The appropriate word for animals is NECROPSY! An autopsy is what is done on humans.

That is all. :smiley:

[QUOTE=CFFarm;6908617]
Forgive me if this question has been answered (I didn’t read further than the first page) and I mean no disrespect for the lady’s loss but what is a Fairy Knob?[/QUOTE]

It does conjure up an x-rated image of little naked guy fairies! (Well, it does to me, anyway).

[QUOTE=microbovine;6908675]
The appropriate word for animals is NECROPSY! An autopsy is what is done on humans.

That is all. :D[/QUOTE]

Not to be a fusspot, but I’ve never understood why the need to have a different word for humans. It’s the same dang procedure; did someone think it somehow denigrated dead humans to use the same word?

This does not keep me up nights - just wondering.

And how come it’s called necrophilia and not autophilia? Inquiring minds…

[QUOTE=Mara;6908723]
Not to be a fusspot, but I’ve never understood why the need to have a different word for humans. It’s the same dang procedure; did someone think it somehow denigrated dead humans to use the same word?

This does not keep me up nights - just wondering.[/QUOTE]
I always thought it was autopsy because one species was performing it on the same species. Necropsies are performed by one species on a different species. So if a horse did it to another horse it would be an autopsy!

[QUOTE=Mara;6908718]
It does conjure up an x-rated image of little naked guy fairies! (Well, it does to me, anyway).[/QUOTE]

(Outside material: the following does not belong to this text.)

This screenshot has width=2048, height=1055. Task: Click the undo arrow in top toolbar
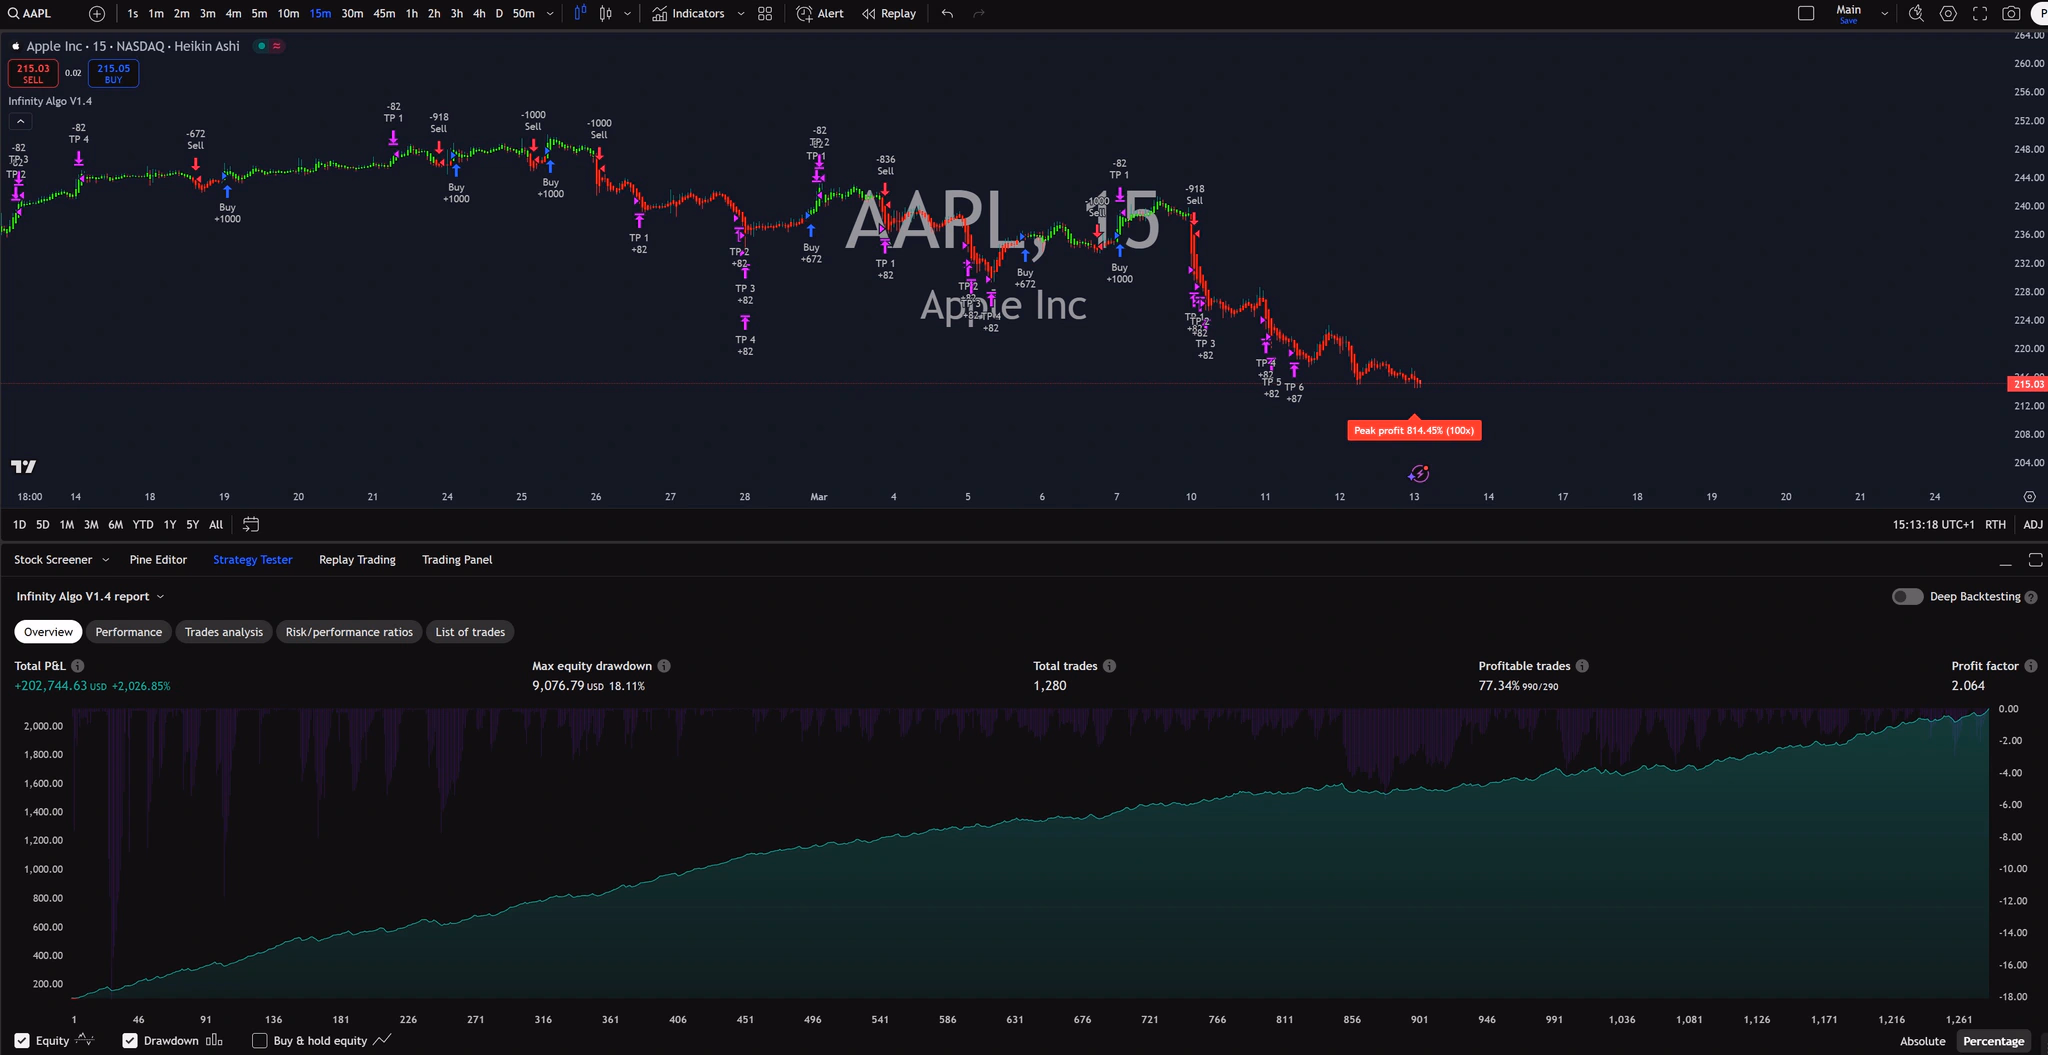tap(947, 14)
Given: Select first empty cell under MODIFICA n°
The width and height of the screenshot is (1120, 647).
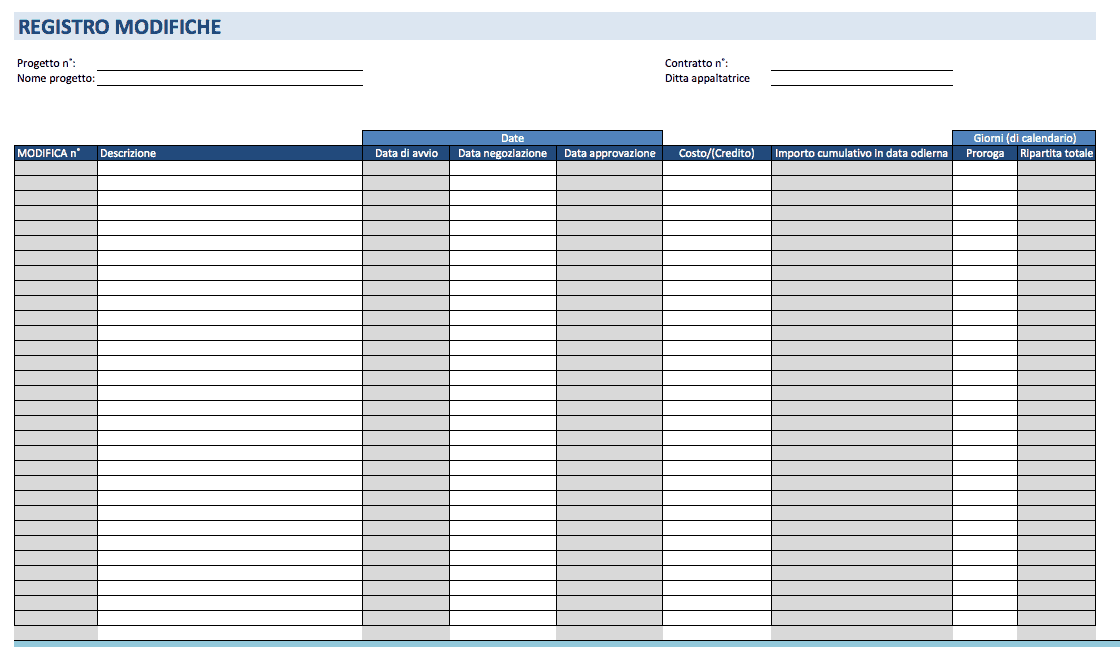Looking at the screenshot, I should (x=55, y=168).
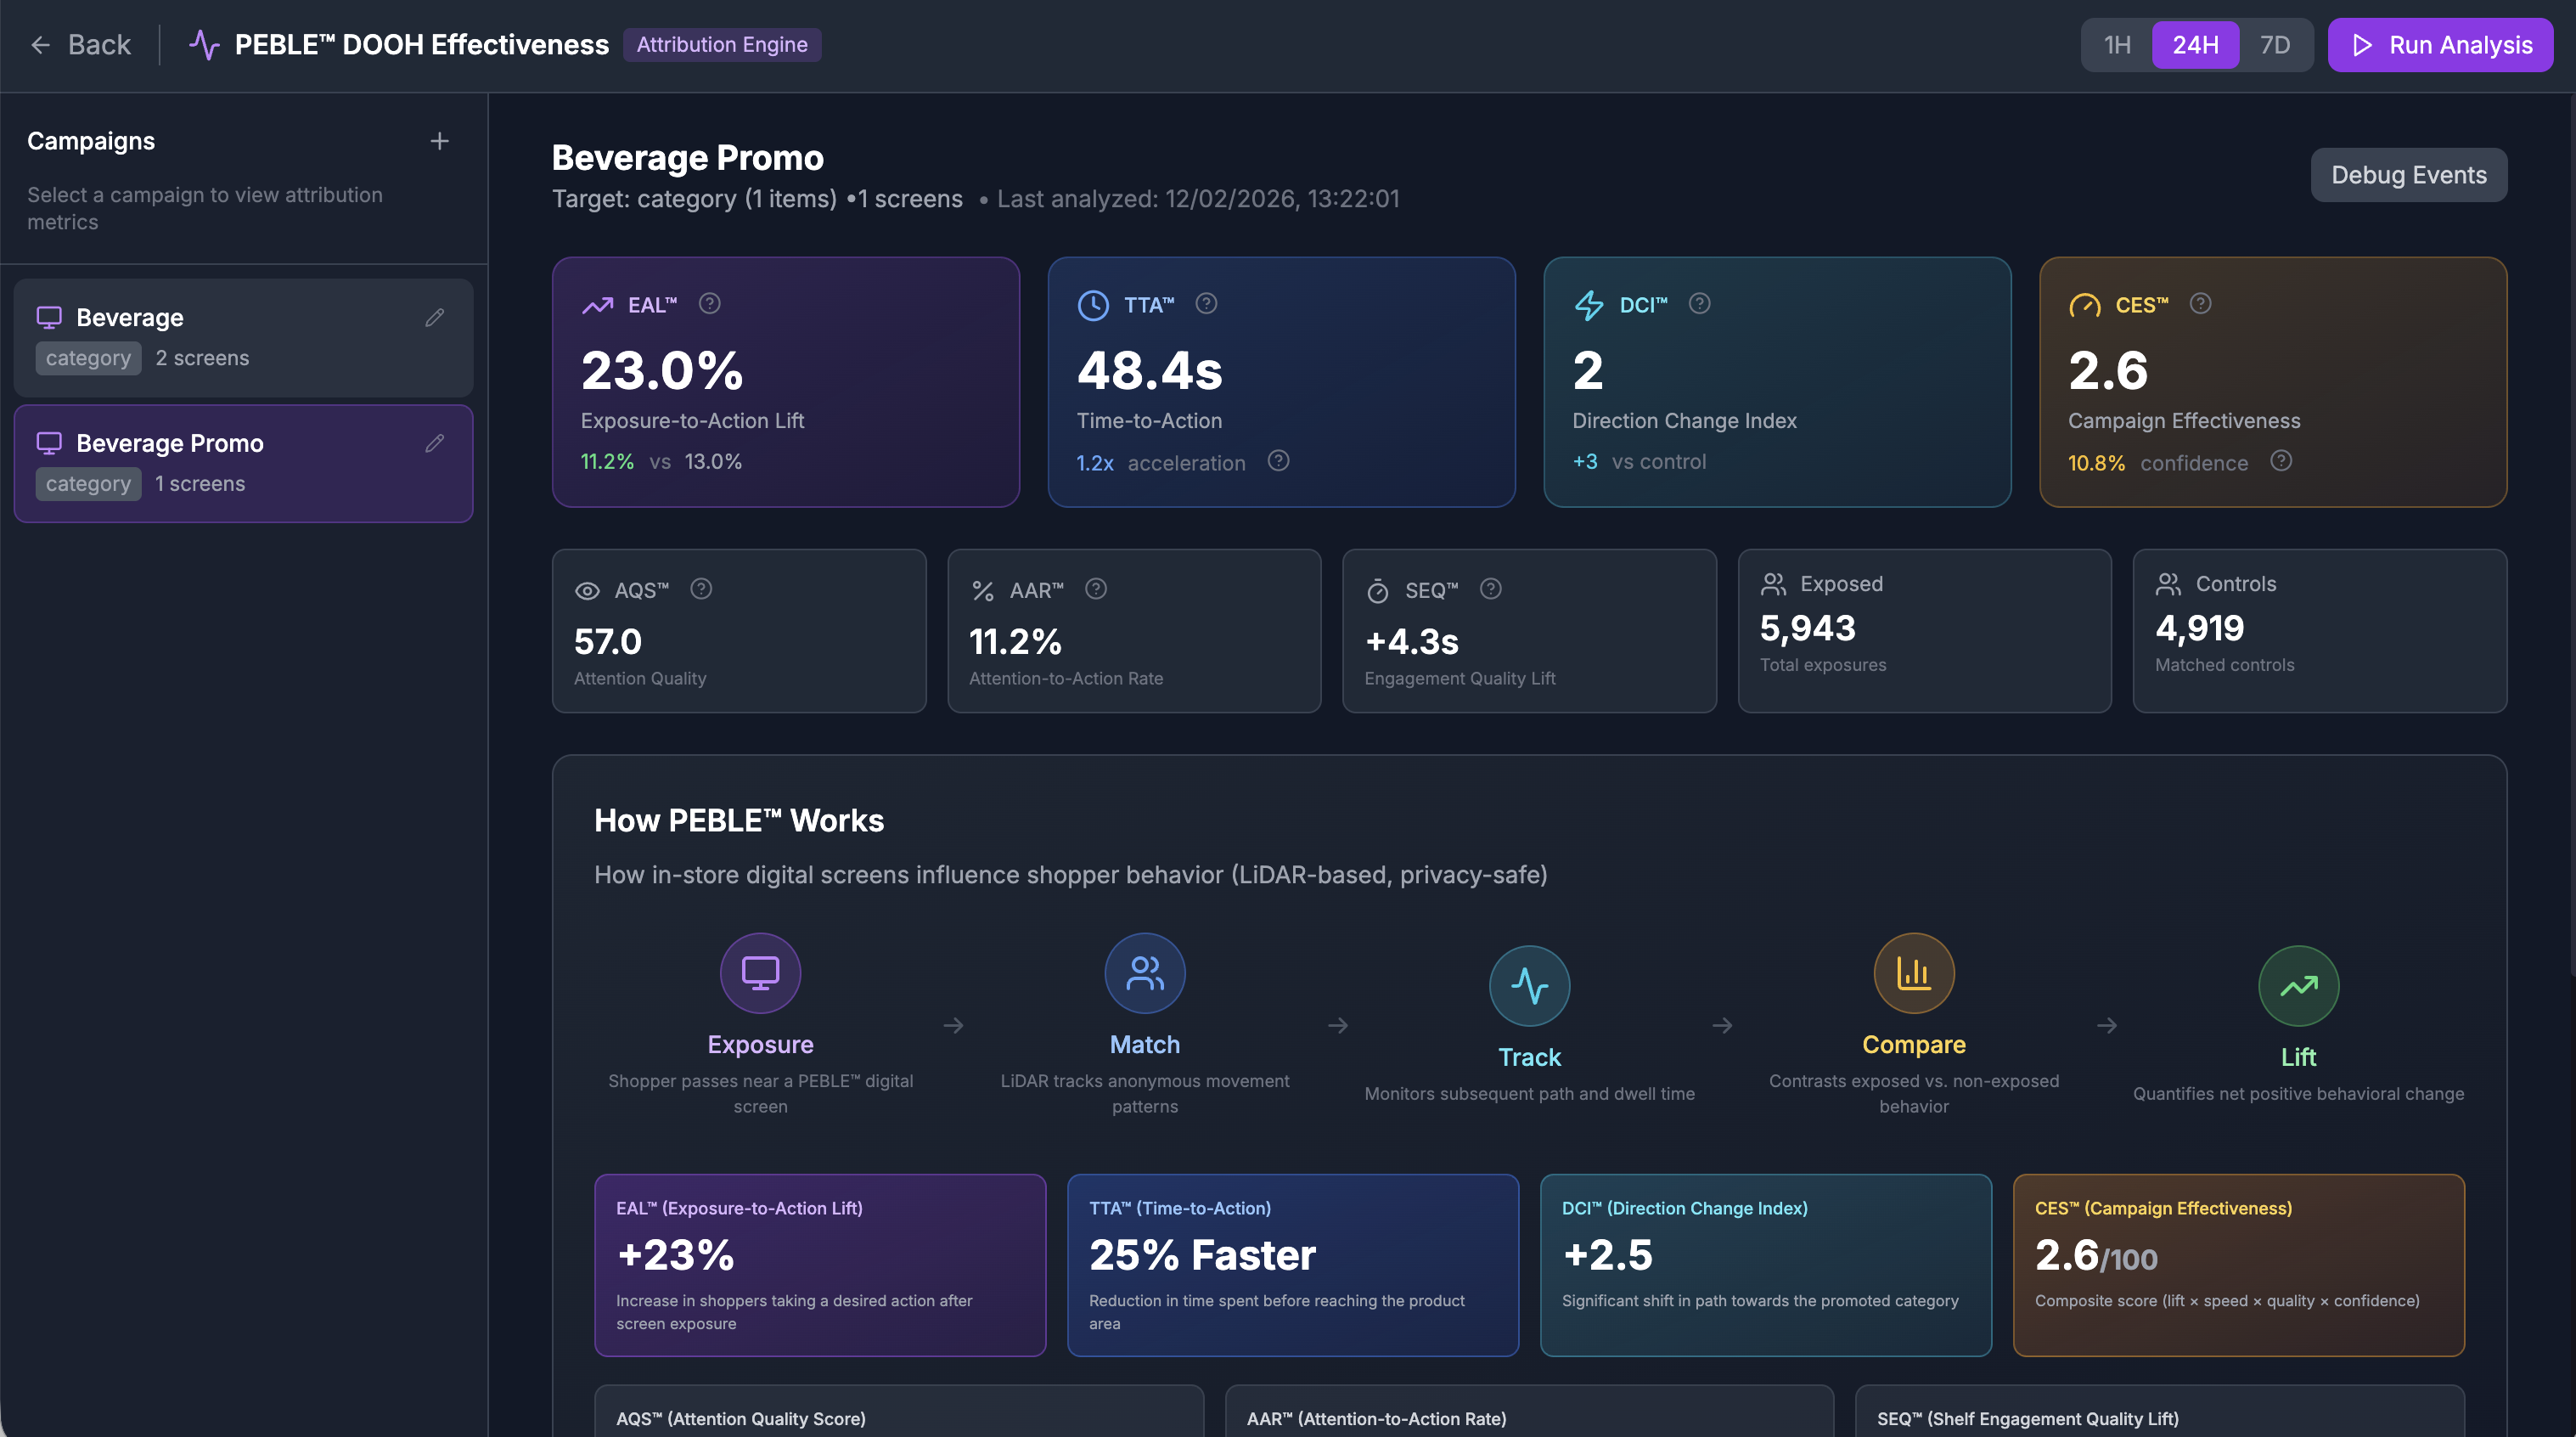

Yeah. I do have to admit, I thought it sounded a bit dirty.

[QUOTE=Caol Ila;6908655]
Have read through this thread with some amusement. My main question is, what on earth is a “signature horse” and why is it worth $25,000? Has Clinton trained it to make the coffee? Do laundry? Clean the dishes? I could buy an FEI prospect for that money.[/QUOTE]

But the guy’s on TV! That’s all it takes.